*** Begin section ***

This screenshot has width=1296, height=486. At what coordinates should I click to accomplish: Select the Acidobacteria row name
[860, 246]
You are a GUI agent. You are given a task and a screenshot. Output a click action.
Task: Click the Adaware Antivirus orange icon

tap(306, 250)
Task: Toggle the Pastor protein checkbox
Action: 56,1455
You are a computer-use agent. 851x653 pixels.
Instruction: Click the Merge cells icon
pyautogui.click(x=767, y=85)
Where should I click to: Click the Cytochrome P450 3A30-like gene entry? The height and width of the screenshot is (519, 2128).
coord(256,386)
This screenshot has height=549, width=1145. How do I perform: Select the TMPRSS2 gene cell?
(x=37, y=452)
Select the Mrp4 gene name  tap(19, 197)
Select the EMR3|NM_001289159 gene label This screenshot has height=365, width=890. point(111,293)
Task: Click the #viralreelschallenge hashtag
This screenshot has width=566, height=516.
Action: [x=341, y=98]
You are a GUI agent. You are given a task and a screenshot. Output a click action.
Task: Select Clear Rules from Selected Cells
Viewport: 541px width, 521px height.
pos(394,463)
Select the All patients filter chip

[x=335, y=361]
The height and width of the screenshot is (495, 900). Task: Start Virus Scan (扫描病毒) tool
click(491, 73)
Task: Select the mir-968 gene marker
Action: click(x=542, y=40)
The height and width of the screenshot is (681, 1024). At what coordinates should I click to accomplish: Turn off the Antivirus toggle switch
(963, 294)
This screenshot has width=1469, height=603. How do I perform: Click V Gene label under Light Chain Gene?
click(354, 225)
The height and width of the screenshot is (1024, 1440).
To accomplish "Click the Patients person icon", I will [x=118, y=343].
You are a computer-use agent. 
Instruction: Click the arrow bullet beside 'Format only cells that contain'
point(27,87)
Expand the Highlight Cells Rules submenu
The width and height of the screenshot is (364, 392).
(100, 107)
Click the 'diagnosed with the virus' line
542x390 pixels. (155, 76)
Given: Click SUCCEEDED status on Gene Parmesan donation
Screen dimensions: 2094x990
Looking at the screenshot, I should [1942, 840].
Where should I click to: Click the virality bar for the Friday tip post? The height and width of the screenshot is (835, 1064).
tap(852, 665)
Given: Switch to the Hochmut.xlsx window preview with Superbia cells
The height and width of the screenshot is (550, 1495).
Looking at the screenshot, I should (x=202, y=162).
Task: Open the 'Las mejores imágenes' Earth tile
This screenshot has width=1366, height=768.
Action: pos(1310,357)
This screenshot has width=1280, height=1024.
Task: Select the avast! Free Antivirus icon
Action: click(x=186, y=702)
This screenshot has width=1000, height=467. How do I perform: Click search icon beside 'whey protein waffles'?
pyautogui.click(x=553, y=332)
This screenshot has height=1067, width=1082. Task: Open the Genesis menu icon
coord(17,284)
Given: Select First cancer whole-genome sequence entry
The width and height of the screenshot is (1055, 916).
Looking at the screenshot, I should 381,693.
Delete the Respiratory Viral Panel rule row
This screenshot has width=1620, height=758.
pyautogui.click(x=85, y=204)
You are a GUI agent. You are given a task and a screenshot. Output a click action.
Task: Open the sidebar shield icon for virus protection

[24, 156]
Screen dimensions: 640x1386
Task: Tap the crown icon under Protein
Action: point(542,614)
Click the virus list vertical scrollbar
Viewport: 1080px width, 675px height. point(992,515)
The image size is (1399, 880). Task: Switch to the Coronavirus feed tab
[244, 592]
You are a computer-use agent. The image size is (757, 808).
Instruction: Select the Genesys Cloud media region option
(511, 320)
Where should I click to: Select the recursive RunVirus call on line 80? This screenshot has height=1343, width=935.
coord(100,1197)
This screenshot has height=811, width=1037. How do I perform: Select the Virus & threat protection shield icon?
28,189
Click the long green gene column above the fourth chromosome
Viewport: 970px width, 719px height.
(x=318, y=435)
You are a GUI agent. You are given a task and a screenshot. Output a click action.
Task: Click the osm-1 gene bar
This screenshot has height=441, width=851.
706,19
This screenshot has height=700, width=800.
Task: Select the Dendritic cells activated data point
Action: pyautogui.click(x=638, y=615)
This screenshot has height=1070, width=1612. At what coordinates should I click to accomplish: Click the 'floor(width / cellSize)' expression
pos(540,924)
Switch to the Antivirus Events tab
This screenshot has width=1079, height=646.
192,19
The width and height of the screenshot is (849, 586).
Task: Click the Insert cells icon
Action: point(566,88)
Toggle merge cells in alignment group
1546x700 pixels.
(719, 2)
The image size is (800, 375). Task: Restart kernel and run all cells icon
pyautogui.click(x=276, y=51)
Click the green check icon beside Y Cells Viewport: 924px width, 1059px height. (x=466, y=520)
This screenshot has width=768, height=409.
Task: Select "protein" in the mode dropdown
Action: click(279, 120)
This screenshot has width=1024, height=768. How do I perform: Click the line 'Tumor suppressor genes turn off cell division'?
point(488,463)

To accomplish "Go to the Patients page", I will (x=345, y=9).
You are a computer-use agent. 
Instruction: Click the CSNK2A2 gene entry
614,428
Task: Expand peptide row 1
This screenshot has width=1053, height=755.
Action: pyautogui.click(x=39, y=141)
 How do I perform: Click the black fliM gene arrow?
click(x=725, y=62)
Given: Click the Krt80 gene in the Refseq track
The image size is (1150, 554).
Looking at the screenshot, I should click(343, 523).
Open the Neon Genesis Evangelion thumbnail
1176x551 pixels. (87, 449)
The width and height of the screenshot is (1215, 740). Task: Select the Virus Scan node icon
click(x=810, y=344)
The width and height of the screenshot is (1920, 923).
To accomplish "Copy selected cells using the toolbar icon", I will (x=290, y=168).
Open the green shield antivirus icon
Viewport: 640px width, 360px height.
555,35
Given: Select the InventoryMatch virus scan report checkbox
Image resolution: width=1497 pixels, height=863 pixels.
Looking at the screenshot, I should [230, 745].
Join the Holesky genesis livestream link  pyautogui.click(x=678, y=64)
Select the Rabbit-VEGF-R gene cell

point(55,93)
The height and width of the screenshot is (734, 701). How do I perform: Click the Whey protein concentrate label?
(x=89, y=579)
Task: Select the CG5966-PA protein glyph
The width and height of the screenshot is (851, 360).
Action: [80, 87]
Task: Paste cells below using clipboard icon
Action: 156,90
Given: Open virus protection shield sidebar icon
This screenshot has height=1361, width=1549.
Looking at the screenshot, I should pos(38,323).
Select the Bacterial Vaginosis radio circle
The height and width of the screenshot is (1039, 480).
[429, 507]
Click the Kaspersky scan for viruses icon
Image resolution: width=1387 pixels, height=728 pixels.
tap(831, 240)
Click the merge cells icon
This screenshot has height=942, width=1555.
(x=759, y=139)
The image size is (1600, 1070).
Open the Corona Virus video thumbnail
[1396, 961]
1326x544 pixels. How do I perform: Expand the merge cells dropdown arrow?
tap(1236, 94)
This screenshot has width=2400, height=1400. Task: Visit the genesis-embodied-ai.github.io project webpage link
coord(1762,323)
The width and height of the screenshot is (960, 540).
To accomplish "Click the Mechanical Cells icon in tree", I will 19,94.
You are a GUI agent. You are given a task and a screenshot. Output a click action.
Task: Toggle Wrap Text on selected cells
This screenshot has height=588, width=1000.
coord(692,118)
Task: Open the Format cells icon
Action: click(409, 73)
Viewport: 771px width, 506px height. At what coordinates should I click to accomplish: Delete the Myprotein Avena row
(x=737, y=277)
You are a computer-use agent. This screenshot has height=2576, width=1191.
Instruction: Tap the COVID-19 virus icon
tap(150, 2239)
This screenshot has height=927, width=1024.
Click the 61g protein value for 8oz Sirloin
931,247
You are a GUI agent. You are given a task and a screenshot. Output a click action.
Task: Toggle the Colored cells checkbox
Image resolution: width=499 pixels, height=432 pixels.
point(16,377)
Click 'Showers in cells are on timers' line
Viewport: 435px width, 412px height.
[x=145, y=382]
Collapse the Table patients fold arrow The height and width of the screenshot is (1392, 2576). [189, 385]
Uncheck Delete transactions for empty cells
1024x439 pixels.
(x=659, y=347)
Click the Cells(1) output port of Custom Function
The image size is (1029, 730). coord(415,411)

*** End section ***

Word for word, restate the entries from the first line to the line that has "Given: Click SUCCEEDED", both included, and nothing else.

_Solution to the problem_
This screenshot has width=1296, height=486. At what coordinates should I click to accomplish: Select the Acidobacteria row name
[860, 246]
You are a GUI agent. You are given a task and a screenshot. Output a click action.
Task: Click the Adaware Antivirus orange icon

tap(306, 250)
Task: Toggle the Pastor protein checkbox
Action: 56,1455
You are a computer-use agent. 851x653 pixels.
Instruction: Click the Merge cells icon
pyautogui.click(x=767, y=85)
Where should I click to: Click the Cytochrome P450 3A30-like gene entry? The height and width of the screenshot is (519, 2128).
coord(256,386)
This screenshot has height=549, width=1145. How do I perform: Select the TMPRSS2 gene cell?
(x=37, y=452)
Select the Mrp4 gene name  tap(19, 197)
Select the EMR3|NM_001289159 gene label This screenshot has height=365, width=890. point(111,293)
Task: Click the #viralreelschallenge hashtag
This screenshot has width=566, height=516.
Action: [x=341, y=98]
You are a GUI agent. You are given a task and a screenshot. Output a click action.
Task: Select Clear Rules from Selected Cells
Viewport: 541px width, 521px height.
pos(394,463)
Select the All patients filter chip

[x=335, y=361]
The height and width of the screenshot is (495, 900). Task: Start Virus Scan (扫描病毒) tool
click(491, 73)
Task: Select the mir-968 gene marker
Action: click(x=542, y=40)
The height and width of the screenshot is (681, 1024). At what coordinates should I click to accomplish: Turn off the Antivirus toggle switch
(963, 294)
This screenshot has width=1469, height=603. How do I perform: Click V Gene label under Light Chain Gene?
click(354, 225)
The height and width of the screenshot is (1024, 1440).
To accomplish "Click the Patients person icon", I will [x=118, y=343].
You are a computer-use agent. 
Instruction: Click the arrow bullet beside 'Format only cells that contain'
point(27,87)
Expand the Highlight Cells Rules submenu
The width and height of the screenshot is (364, 392).
(100, 107)
Click the 'diagnosed with the virus' line
542x390 pixels. (155, 76)
Given: Click SUCCEEDED status on Gene Parmesan donation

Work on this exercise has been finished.